Breaking Your Unhealthy Habits
Picture yourself walking into your favorite restaurant. Outside, a man and a woman chat about nothing particularly important while they take drags off of their cigarettes, faces scrunched and red from the cold air. You think to yourself, “Why must they smoke those disgusting cancer sticks? I’ll never understand. At least they have to take it outside now,” as you belly up to the bar and order your favorite cocktail after a particularly long day at the office. You pull out your cell phone and check your work email, even though you’ve had it up to *here* with everyone at work today. Next to you, a man picks the last lonely buffalo wing out of a forest of carrots and celery; he thoughtlessly tosses the bones into a now dozen-high pile and takes a deep gulp from his pint of beer.
Assuming you’re human, you have a bad habit or two. Or ten. Even when we’re painfully aware of how bad the habit is for us, it might not be enough to break ourselves of them. It’s no mystery to any smoker out there that smoking has been shown to cause cancer, lung disease, heart disease, the list goes on. But people continue to smoke, and new people start smoking every day.
Chances are, you’ve tried more than once to quit your bad habit. Bad habits, though, tend to stick. They become hardwired into our brains and simply deciding that you’re going to “quit” the habit usually results in a minor period of cessation, followed by a redoubling of the bad habit.
It’s important to understand how a habit works. Our brains process enormous amounts of information every second. They are able to filter out things that require more attention while automatically processing things that we have experienced countless times before. These automatic processes are what govern our habits. First, we experience some sort of stimuli that calls our brains’ automatic processes into action. Second, our brain filters the stimuli and recalls the customary course of action or behavior to take when faced with these particular stimuli. Finally, we experience the reward from this particular course of action.

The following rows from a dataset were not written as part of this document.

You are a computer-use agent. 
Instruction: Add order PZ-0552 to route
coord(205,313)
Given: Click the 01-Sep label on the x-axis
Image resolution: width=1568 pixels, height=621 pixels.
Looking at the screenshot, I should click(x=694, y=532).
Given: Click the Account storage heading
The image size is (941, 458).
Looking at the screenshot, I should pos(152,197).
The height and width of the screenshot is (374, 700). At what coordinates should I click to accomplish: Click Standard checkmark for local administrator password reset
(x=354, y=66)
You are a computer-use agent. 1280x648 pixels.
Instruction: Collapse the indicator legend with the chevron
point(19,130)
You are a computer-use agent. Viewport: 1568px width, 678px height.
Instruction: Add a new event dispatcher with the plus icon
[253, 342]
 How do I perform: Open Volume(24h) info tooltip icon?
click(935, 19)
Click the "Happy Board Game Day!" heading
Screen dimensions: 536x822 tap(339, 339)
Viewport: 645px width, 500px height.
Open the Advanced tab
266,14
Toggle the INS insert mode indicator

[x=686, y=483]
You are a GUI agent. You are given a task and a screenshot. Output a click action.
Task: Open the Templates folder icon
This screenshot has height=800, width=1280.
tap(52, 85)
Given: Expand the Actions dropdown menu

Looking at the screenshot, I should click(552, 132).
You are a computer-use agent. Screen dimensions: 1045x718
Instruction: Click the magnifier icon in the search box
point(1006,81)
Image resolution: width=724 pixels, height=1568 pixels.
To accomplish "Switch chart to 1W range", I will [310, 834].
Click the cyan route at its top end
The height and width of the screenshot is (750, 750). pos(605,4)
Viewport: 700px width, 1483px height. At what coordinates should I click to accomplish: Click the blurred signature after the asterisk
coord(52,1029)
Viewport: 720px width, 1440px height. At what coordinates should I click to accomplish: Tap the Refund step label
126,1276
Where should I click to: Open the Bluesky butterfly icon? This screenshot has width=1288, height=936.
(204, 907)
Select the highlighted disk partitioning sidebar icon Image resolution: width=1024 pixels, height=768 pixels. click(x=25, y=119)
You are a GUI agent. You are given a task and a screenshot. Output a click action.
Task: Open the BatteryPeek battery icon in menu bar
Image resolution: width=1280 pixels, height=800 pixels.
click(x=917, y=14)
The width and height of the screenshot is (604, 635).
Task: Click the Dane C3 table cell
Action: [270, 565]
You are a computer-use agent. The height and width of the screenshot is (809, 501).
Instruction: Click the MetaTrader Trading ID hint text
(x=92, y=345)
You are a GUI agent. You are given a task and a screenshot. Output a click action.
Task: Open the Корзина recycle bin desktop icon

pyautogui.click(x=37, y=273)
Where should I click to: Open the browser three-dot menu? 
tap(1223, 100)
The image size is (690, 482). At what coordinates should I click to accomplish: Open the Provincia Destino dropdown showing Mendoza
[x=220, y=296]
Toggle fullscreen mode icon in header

In this sense, it’s understandable that our attempts to break bad habits with the cold-turkey approach fail. The stimuli that triggered our bad habits are likely still something you are experiencing, and your body feels an incredible urge to meet the stimuli with its customary response, the bad habit, in order to experience the reward. So we end up engaging in the bad habit again, plus we have the added “bonus” of feeling like a failure.
If you are planning on trying to break a bad habit to ring in the new year, there’s hope. Take the following steps to give yourself the best chance at stopping the habit for good:
Analyze your bad habit with the trigger-behavior-rewardÂ framework. While you have tried to stop the behavior in the past, a more complete understanding of the bad habit is necessary to give yourself a chance at success. Take a week or two and write down every time you engage in your bad habit. What was it that madeÂ your brain trigger you to engage in the bad habit behavior? Stress and boredom are very common triggers. Be brutally honest with yourself about your triggers; there may be some deep-seated root causes that need to be addressed in order to give yourself a fair shot at ceasing the bad habit.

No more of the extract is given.